• _Description of the task_: The entries that follow should come back exactly, with no pictures among them.
(Beginning of Recorded data)
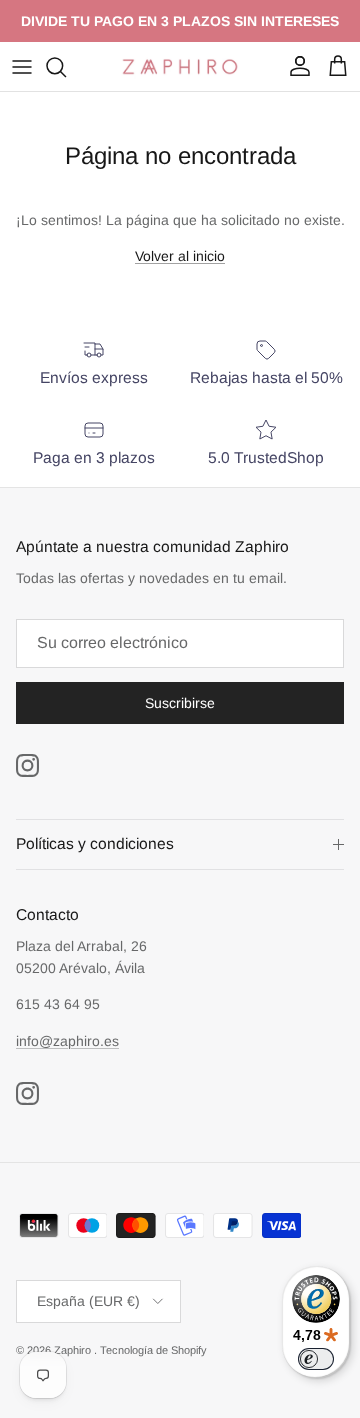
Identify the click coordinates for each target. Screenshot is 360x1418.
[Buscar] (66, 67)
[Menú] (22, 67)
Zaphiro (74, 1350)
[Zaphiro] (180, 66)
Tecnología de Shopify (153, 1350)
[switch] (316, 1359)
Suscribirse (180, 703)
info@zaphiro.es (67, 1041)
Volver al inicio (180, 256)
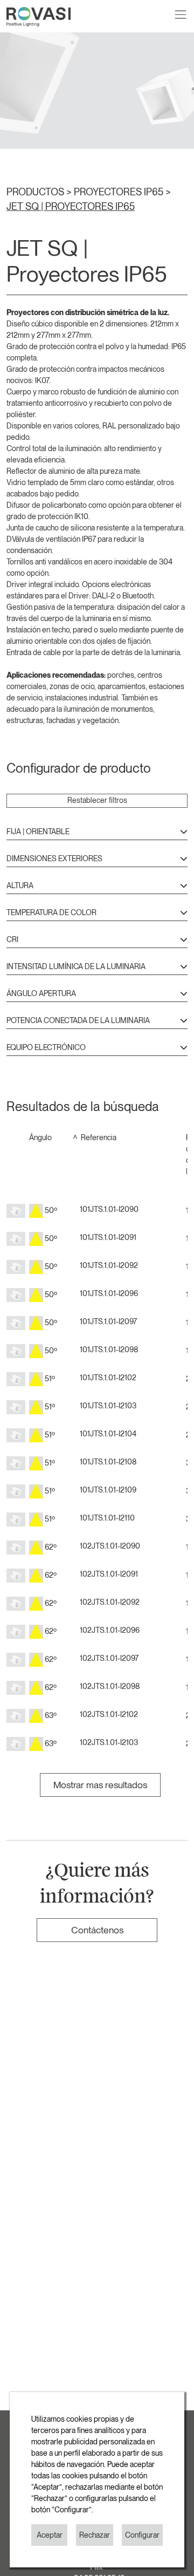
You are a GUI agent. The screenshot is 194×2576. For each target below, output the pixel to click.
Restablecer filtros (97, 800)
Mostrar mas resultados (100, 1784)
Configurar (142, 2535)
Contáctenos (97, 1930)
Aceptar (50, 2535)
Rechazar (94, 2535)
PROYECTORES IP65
(End of Recorded data)
• _Task result_:
Identify the click coordinates for each target. Screenshot is 360x1418.
[Buscar] (66, 67)
[Menú] (22, 67)
Zaphiro (74, 1350)
[Zaphiro] (180, 66)
Tecnología de Shopify (153, 1350)
[switch] (316, 1359)
Suscribirse (180, 703)
info@zaphiro.es (67, 1041)
Volver al inicio (180, 256)
You are a GUI agent. The screenshot is 194×2576. For each target below, output the pixel to click.
Restablecer filtros (97, 800)
Mostrar mas resultados (100, 1784)
Configurar (142, 2535)
Contáctenos (97, 1930)
Aceptar (50, 2535)
Rechazar (94, 2535)
PROYECTORES IP65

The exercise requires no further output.